> [Input rows]:
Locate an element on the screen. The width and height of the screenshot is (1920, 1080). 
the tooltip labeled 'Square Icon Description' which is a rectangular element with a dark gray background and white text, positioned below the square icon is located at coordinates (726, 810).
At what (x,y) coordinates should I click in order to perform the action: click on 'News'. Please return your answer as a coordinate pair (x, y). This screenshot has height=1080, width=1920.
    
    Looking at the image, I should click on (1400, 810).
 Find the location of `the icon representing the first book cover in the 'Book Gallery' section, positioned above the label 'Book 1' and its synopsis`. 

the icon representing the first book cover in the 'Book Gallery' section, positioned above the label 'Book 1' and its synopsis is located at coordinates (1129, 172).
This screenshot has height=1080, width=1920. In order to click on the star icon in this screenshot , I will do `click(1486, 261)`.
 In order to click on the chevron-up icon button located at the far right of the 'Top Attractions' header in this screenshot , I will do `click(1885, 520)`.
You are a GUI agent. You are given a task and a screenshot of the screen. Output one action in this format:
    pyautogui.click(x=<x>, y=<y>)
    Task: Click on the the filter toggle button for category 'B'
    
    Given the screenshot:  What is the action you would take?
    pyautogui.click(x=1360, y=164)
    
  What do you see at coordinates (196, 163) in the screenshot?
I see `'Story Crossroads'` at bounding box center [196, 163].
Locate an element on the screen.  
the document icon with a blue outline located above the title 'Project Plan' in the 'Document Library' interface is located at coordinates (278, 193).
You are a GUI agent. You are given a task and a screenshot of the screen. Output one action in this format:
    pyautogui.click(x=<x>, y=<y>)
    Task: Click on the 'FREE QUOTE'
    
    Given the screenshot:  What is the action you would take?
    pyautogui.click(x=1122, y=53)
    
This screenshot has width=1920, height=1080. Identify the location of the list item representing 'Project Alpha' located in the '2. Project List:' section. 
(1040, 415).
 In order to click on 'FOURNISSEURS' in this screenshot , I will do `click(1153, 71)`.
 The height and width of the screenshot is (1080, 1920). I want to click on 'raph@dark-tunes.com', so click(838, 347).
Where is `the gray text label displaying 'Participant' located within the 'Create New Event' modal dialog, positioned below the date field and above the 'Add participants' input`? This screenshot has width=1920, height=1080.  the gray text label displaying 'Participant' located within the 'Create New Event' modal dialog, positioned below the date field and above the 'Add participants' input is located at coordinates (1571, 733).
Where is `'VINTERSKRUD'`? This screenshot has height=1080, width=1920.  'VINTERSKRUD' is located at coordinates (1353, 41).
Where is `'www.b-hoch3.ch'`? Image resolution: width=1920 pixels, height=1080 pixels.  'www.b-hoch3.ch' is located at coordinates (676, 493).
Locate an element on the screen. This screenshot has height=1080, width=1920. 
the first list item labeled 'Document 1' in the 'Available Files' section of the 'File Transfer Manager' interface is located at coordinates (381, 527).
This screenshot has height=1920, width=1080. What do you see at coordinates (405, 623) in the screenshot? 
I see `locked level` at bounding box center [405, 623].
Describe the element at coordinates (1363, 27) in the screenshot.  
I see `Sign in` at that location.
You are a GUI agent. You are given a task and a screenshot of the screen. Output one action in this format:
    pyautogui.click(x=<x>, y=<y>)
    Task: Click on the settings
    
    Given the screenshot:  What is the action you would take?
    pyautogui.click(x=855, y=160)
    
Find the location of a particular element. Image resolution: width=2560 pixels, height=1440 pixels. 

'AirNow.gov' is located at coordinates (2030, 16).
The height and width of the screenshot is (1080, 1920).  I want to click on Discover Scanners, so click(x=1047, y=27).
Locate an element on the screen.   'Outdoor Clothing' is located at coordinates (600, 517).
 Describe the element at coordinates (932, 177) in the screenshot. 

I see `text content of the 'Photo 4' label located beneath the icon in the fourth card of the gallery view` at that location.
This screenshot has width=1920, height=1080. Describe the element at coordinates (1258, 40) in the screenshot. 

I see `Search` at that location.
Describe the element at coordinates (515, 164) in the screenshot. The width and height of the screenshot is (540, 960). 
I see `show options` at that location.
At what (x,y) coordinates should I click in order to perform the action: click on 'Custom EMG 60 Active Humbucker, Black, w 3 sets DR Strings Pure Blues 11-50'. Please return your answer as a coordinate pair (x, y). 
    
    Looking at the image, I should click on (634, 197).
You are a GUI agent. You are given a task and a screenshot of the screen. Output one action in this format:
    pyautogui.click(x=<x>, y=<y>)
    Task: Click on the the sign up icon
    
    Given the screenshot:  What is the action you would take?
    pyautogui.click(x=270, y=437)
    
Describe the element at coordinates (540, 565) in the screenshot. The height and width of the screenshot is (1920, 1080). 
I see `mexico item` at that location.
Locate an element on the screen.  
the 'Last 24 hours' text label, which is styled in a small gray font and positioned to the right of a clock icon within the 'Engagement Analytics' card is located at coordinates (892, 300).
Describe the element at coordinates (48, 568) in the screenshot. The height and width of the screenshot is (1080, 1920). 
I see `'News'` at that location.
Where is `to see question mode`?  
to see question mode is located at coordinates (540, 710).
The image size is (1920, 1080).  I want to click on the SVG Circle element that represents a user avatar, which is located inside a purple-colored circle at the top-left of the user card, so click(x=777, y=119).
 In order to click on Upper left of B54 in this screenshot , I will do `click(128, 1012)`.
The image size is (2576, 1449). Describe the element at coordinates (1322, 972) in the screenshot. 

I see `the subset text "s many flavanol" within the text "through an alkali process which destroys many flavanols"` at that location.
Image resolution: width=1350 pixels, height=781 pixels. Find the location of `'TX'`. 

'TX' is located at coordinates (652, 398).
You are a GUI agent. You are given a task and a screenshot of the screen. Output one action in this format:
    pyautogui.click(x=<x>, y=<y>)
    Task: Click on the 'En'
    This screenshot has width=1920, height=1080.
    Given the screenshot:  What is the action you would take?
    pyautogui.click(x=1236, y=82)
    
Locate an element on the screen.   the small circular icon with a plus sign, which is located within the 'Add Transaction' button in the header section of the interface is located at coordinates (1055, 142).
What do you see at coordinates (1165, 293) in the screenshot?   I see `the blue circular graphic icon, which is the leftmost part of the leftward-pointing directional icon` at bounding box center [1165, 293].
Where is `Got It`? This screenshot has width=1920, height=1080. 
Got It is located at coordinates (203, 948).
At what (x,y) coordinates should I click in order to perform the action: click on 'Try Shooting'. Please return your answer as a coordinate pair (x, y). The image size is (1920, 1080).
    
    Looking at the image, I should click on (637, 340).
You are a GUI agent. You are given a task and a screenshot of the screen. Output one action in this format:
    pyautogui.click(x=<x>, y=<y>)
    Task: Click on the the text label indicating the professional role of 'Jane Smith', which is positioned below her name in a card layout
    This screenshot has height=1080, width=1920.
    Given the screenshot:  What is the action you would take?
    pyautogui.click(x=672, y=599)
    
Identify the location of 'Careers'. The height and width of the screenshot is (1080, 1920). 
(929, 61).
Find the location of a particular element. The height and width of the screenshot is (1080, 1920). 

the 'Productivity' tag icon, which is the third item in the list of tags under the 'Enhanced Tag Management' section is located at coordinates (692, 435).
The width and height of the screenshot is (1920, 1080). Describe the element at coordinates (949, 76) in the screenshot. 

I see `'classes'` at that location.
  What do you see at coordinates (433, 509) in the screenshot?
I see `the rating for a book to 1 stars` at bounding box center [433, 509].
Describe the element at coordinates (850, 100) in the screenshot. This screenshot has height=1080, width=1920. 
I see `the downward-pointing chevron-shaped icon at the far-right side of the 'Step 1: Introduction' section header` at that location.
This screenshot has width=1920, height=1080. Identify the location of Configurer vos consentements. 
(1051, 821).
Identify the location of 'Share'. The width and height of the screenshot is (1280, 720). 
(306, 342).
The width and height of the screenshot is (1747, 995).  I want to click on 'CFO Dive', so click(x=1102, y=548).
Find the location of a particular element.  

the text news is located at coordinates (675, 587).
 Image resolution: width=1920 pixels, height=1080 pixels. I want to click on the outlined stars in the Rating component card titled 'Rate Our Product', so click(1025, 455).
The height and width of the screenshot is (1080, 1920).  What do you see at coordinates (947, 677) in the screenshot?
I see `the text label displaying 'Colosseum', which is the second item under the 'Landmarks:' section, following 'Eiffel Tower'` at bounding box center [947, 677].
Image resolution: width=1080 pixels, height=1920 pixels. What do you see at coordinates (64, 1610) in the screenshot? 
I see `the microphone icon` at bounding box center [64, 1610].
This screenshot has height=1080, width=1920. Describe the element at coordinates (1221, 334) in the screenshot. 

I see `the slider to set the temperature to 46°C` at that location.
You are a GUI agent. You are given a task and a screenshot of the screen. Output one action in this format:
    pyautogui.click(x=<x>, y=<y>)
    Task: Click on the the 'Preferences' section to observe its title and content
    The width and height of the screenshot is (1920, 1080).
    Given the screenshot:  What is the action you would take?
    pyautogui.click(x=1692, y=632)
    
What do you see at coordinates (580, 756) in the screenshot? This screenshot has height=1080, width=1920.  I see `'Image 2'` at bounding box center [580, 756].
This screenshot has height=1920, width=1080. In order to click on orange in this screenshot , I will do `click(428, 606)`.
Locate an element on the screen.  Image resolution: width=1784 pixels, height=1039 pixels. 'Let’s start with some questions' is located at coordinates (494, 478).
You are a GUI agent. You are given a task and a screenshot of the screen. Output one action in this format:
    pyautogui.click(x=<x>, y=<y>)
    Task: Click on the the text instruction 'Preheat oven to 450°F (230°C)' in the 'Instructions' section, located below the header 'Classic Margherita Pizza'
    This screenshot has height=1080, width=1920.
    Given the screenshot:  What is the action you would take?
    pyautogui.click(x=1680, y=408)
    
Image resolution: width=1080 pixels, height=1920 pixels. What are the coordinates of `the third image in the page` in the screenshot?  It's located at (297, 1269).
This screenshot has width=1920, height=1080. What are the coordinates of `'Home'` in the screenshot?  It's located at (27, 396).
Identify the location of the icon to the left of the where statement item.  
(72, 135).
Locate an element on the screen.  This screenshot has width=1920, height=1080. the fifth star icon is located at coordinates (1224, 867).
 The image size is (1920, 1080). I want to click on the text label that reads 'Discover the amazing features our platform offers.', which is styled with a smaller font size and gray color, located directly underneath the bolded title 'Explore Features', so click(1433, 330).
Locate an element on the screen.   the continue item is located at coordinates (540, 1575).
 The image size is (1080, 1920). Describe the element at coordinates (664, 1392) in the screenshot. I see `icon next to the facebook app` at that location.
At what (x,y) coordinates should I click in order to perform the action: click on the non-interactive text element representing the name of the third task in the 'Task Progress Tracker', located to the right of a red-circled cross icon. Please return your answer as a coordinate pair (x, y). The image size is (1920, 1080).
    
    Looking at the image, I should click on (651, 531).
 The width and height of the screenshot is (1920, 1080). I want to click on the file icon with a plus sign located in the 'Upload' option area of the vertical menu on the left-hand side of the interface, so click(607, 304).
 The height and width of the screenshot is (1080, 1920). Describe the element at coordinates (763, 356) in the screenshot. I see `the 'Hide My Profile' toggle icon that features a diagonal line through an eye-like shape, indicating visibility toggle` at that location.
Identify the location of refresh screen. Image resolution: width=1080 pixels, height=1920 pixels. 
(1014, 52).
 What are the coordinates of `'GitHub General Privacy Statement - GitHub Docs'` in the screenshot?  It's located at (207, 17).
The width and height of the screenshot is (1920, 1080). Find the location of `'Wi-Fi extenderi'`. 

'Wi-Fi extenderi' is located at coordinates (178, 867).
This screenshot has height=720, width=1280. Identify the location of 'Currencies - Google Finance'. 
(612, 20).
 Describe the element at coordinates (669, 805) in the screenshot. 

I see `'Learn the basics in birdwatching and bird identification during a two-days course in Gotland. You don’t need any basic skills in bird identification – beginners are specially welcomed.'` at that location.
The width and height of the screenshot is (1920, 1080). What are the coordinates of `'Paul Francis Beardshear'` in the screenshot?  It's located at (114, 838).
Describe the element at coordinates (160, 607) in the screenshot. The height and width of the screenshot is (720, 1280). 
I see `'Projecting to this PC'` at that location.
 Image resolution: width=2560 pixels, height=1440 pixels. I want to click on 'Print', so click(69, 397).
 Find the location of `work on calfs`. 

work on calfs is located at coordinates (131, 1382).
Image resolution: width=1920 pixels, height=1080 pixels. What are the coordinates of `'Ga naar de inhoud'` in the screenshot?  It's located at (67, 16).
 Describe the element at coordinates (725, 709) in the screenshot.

> [What the task requires]:
In the stretch of the listing from its start through the line containing "This screenshot has height=1080, width=1920. In", substitute "screen capture" for "screenshot" and write those lines out again with nothing else changed.

> [Output below]:
Locate an element on the screen. The width and height of the screen capture is (1920, 1080). 
the tooltip labeled 'Square Icon Description' which is a rectangular element with a dark gray background and white text, positioned below the square icon is located at coordinates (726, 810).
At what (x,y) coordinates should I click in order to perform the action: click on 'News'. Please return your answer as a coordinate pair (x, y). This screen capture has height=1080, width=1920.
    
    Looking at the image, I should click on (1400, 810).
 Find the location of `the icon representing the first book cover in the 'Book Gallery' section, positioned above the label 'Book 1' and its synopsis`. 

the icon representing the first book cover in the 'Book Gallery' section, positioned above the label 'Book 1' and its synopsis is located at coordinates (1129, 172).
This screen capture has height=1080, width=1920. In order to click on the star icon in this screen capture , I will do `click(1486, 261)`.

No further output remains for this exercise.